Complete cartilage removal is important to provide for maximum contact between the opposing subchondral bone plates. With compression, generated by the fixation technique, frictional forces are generated between the subchondral bone plates, which maximizes strength and stability of the fixation, providing maximum patient comfort and allowing early removal of postoperative cast support.
The implant positioning in the middle phalanx is in the proximal epiphyseal region. The distal end of the plate should not impinge on the proximal attachment of the distal interphalangeal joint capsule as well as the extensor process. The distal plate screws should engage a substantial portion of the palmar/plantar eminence fragment to provide maximum strength of the fixation.
3. Reduction and placement of transarticular screw
The luxation is reduced and the pastern joint realigned. An axially positioned transarticular 4.5mm cortex screw is placed in lag fashion angling from the dorsal distal aspect of the proximal phalanx into the proximal palmar/plantar aspect of the middle phalanx. This screw should cross the articulation near the junction of the palmar/plantar ¼ and dorsal ¾, ensuring that the screw purchase in the middle phalanx is within the eminence and avoids the region of the navicular apparatus. This screw will maintain reduction for the remainder of the fixation and provides transarticular compression.

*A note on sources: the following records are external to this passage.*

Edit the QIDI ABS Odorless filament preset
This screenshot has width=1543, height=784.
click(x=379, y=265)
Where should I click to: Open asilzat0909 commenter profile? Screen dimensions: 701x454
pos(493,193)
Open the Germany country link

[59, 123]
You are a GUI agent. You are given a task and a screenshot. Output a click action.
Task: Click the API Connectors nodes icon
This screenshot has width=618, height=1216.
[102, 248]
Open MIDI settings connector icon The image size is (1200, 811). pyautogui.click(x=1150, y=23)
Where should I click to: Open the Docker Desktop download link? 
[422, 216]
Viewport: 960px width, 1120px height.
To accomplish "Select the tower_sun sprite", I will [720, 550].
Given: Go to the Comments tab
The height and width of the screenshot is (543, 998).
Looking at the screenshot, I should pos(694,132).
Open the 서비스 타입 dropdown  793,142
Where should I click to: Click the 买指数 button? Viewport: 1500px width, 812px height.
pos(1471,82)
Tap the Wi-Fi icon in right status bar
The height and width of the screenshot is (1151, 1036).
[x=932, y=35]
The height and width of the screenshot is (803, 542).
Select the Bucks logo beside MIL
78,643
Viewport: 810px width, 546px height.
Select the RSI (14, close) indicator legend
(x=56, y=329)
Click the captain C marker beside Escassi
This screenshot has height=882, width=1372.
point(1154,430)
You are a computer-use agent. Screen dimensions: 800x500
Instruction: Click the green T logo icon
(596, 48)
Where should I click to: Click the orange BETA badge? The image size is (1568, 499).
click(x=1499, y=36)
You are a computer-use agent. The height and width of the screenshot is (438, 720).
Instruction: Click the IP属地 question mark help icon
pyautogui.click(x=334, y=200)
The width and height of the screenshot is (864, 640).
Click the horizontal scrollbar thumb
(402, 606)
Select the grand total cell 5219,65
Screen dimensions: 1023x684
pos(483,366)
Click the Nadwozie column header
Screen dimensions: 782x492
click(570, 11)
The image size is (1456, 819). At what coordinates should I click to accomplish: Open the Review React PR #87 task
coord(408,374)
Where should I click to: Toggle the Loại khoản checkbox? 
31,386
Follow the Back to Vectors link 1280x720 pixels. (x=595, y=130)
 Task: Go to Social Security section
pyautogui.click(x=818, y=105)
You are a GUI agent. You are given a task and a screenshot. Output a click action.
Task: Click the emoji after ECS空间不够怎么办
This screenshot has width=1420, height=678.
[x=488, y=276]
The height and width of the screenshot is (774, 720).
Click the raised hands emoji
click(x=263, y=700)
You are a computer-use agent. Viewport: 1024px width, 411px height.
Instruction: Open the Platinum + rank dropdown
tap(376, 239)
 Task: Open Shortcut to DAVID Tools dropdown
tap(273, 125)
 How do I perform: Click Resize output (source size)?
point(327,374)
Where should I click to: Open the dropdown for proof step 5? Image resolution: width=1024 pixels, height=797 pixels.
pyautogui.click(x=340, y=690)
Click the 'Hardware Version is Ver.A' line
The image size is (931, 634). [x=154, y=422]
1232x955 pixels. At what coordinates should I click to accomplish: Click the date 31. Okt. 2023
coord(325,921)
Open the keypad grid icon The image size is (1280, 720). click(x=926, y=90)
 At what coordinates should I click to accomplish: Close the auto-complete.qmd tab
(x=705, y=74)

4. Plate selection and preparation
A combination of two 4 hole or a 4 and 5 hole narrow LCPs are used in most cases. Other plate constructs have been used successfully, including narrow, 4.5 mm DCPs and LC-DCPs.
The technique for fixation with DCP or LC/DCP is described for uniaxial eminence fractures as an example. For more details click here.
The plates are contoured to approximate the dorsal surface of the distal proximal phalanx and proximal middle phalanx with the stacked combi-hole into the plate positioned over the proximal end of middle phalanx. The distal end of the plate is then bend slightly to ensure that the middle phalangeal plate screw is directed into the major substance of the eminence fragment.
5. Plate fixation
Application of the first plate
The first plate is applied abaxial to the transarticular lag screw and is fixed to the proximal aspect of the middle phalanx using a 5.0 head locking screw through the stacked combi-hole.
Application of the second plate
Now the second plate is applied in similar fashion to the opposite abaxial site.
Fixation to the proximal phalanx
The plates are fixed to the proximal phalanx using 5.5 mm cortex screws placed in a load position in the most proximal combi-hole of the plates but are not fully tightened.
Transarticular lag screws
Now, 5.5 mm cortex screws are placed in lag fashion through the combi-hole adjacent to the joint engaging the proximal palmar aspect of the middle phalanx. Care must be taken to adjust the angle of the screw in the sagittal plane to avoid the previously placed transarticular lag screw and the locking plate screws.
Once the transarticular screws are tightened, the most proximal screws are fully tightened to provide additional transarticular compression.
Insertion of remaining screws
The remaining holes are filled with 5.0 mm locking head screws.
The final construct configuration is confirmed with appropriate imaging to ensure appropriate length and positioning of all implants.
It is important that screws of appropriate length are used and that they do not protrude significantly beyond the palmar/plantar cortex of the proximal and middle phalanges.
The horse is put in a half-limb cast for recovery. This cast is changed 2-3 weeks post surgery. The horse is maintained in the second cast or a bandage cast for an additional 3-6 weeks, depending on the perceived strength and stability of the fixation and horse’s progress postoperatively. The horse is confined in the stall for 3 months. After 6 weeks, providing the horse’s clinical and radiographic progress is satisfactory, hand-walking exercises are introduced. After 3 months, including the 6 weeks of hand-walking exercise, gradual access to free paddock activity is allowed providing the clinical and radiographic progress is satisfactory.